§ SOURCE EXTRACT
If countries were grouped by percent forestation in quartiles, which group had the most countries in it in 2016?

In [124]:
%%sql
-- 2016 table
WITH t1 AS(
SELECT country_name, forest_as_percent_of_land
FROM forestation
WHERE year = 2016
AND country_name <> 'World'
)
-- working out the quartiles
SELECT
COUNT(CASE WHEN t1.forest_as_percent_of_land <= 25 THEN 1 ELSE NULL END) AS quartile_1,
COUNT(CASE WHEN t1.forest_as_percent_of_land > 25 AND t1.forest_as_percent_of_land <= 50 THEN 1 ELSE NULL END) AS quartile_2,
COUNT(CASE WHEN t1.forest_as_percent_of_land > 50 AND t1.forest_as_percent_of_land <= 75 THEN 1 ELSE NULL END) AS quartile_3,
COUNT(CASE WHEN t1.forest_as_percent_of_land > 75 THEN 1 ELSE NULL END) AS quartile_4
FROM t1;

 * postgresql://postgres:***@database-1.cy8ltogyfgas.us-east-1.rds.amazonaws.com:5432/postgres
1 rows affected.


quartile_1,quartile_2,quartile_3,quartile_4
86,73,36,9


List all of the countries that were in the 4th quartile (percent forest > 75%) in 2016.

In [125]:
%%sql
SELECT country_name, region, forest_as_percent_of_land
FROM forestation
WHERE year = 2016
AND country_name <> 'World'
AND forest_as_percent_of_land > 75 ORDER BY 3 DESC;

 * postgresql://postgres:***@database-1.cy8ltogyfgas.us-east-1.rds.amazonaws.com:5432/postgres
9 rows affected.


country_name,region,forest_as_percent_of_land
Suriname,Latin America & Caribbean,98.0
"Micronesia, Fed. Sts.",East Asia & Pacific,92.0
Gabon,Sub-Saharan Africa,90.0
American Samoa,East Asia & Pacific,88.0
Palau,East Asia & Pacific,88.0
Seychelles,Sub-Saharan Africa,88.0
Guyana,Latin America & Caribbean,84.0
Lao PDR,East Asia & Pacific,82.0
Solomon Islands,East Asia & Pacific,78.0


How many countries had a percent forestation higher than the United States in 2016?

In [126]:
%%sql
SELECT count(*)
FROM forestation
WHERE year = 2016
AND country_name <> 'World'
AND forest_as_percent_of_land > (SELECT forest_as_percent_of_land
FROM forestation
WHERE year = 2016
AND country_name = 'United States');

 * postgresql://postgres:***@database-1.cy8ltogyfgas.us-east-1.rds.amazonaws.com:5432/postgres
1 rows affected.


count
91

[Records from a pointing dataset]
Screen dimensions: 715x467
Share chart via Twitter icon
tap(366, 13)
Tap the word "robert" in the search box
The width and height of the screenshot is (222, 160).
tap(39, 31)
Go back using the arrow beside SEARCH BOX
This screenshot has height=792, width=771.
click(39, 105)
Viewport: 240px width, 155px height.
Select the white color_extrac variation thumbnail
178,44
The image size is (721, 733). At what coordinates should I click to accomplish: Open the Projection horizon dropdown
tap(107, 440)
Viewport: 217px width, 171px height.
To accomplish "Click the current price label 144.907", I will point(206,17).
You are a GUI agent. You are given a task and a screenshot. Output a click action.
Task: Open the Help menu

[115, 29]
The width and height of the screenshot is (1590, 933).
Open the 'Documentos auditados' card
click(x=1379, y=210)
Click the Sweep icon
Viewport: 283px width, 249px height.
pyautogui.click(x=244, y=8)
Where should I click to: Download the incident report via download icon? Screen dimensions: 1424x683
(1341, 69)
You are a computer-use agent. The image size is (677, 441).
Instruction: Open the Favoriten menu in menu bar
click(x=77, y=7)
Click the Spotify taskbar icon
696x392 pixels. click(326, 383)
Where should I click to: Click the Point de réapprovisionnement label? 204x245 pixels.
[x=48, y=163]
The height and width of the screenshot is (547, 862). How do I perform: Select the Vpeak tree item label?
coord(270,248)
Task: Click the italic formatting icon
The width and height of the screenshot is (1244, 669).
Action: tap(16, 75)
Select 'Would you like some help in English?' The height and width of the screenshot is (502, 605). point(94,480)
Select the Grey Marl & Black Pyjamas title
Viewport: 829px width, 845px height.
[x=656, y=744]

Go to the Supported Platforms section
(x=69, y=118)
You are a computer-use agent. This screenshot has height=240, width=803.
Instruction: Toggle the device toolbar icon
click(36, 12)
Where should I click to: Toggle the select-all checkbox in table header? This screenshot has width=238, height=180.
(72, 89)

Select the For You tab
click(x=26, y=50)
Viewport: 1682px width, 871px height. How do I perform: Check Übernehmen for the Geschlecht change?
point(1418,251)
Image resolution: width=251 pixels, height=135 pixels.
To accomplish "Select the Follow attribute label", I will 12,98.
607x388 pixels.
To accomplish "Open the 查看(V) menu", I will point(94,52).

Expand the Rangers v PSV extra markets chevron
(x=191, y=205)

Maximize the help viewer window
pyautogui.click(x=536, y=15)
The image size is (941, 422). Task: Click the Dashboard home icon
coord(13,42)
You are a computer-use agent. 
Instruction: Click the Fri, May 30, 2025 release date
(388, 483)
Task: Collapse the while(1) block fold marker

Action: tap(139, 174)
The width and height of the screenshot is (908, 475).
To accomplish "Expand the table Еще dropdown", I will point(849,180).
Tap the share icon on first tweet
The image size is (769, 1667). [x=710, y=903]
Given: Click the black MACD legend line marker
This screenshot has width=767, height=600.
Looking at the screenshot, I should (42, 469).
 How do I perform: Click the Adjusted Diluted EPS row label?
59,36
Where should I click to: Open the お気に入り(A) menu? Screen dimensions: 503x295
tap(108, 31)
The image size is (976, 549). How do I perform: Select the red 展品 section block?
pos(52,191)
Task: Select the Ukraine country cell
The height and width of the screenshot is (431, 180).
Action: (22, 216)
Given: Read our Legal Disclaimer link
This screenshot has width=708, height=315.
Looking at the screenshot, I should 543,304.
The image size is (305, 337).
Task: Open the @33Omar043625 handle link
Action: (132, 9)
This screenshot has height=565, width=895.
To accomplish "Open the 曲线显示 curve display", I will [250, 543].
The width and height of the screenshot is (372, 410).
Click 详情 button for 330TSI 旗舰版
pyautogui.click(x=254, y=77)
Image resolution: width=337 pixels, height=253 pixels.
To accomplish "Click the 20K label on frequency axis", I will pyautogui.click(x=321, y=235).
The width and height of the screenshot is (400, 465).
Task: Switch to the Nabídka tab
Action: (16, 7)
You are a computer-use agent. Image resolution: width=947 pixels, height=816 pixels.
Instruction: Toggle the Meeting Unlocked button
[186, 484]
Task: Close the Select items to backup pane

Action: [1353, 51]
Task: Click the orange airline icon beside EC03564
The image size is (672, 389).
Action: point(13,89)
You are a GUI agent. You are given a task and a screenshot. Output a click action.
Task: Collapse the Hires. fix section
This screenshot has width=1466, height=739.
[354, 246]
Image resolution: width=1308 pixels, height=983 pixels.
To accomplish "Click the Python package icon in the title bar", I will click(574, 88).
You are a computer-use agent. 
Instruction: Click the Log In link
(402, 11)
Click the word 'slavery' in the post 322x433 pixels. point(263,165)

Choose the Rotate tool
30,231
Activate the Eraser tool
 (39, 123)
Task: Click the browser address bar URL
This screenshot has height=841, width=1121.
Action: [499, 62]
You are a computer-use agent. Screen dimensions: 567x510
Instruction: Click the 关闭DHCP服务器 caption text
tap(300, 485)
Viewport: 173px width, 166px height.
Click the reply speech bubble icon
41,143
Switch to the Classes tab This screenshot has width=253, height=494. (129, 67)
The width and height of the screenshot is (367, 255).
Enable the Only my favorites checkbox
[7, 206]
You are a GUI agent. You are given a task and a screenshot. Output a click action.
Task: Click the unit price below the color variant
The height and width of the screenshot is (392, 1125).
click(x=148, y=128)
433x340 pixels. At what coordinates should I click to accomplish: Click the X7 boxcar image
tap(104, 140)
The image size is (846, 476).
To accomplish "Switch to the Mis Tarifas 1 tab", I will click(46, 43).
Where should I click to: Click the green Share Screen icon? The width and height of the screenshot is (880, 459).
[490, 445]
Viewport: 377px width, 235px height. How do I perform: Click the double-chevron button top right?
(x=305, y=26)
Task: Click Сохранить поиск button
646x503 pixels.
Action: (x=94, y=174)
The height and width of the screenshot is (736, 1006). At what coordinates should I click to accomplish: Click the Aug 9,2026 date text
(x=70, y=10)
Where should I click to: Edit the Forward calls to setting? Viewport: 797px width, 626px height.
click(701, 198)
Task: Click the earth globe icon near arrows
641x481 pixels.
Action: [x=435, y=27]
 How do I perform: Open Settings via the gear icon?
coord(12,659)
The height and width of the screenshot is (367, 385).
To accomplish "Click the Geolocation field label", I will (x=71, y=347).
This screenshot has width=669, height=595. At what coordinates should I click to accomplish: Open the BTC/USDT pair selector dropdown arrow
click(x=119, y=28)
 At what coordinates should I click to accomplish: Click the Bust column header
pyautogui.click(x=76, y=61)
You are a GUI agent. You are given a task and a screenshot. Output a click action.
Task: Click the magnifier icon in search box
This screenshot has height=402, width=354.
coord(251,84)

§ EXERCISE SET
**a)** Can you turn the block in the forestation queries that begins "country_name,region,forest_as_percent_of_land" into a shorter list that keeps each country's region and forest percentage?
**b)** Could you give the records from the line with "The width and height of the screenshot is (372, 410)." up to and including the line with "Click the word" again, replacing "Instruction" with "Directive" and changing nothing else? Output only those lines.

§ WORKED SOLUTIONS
**a)**
- Suriname (Latin America & Caribbean): 98.0
- Micronesia, Fed. Sts. (East Asia & Pacific): 92.0
- Gabon (Sub-Saharan Africa): 90.0
- American Samoa (East Asia & Pacific): 88.0
- Palau (East Asia & Pacific): 88.0
- Seychelles (Sub-Saharan Africa): 88.0
- Guyana (Latin America & Caribbean): 84.0
- Lao PDR (East Asia & Pacific): 82.0
- Solomon Islands (East Asia & Pacific): 78.0

**b)**
The width and height of the screenshot is (372, 410).
Click 详情 button for 330TSI 旗舰版
pyautogui.click(x=254, y=77)
Image resolution: width=337 pixels, height=253 pixels.
To accomplish "Click the 20K label on frequency axis", I will pyautogui.click(x=321, y=235).
The width and height of the screenshot is (400, 465).
Task: Switch to the Nabídka tab
Action: (16, 7)
You are a computer-use agent. Image resolution: width=947 pixels, height=816 pixels.
Directive: Toggle the Meeting Unlocked button
[186, 484]
Task: Close the Select items to backup pane

Action: [1353, 51]
Task: Click the orange airline icon beside EC03564
The image size is (672, 389).
Action: point(13,89)
You are a GUI agent. You are given a task and a screenshot. Output a click action.
Task: Collapse the Hires. fix section
This screenshot has width=1466, height=739.
[354, 246]
Image resolution: width=1308 pixels, height=983 pixels.
To accomplish "Click the Python package icon in the title bar", I will click(574, 88).
You are a computer-use agent. 
Directive: Click the Log In link
(402, 11)
Click the word 'slavery' in the post 322x433 pixels. point(263,165)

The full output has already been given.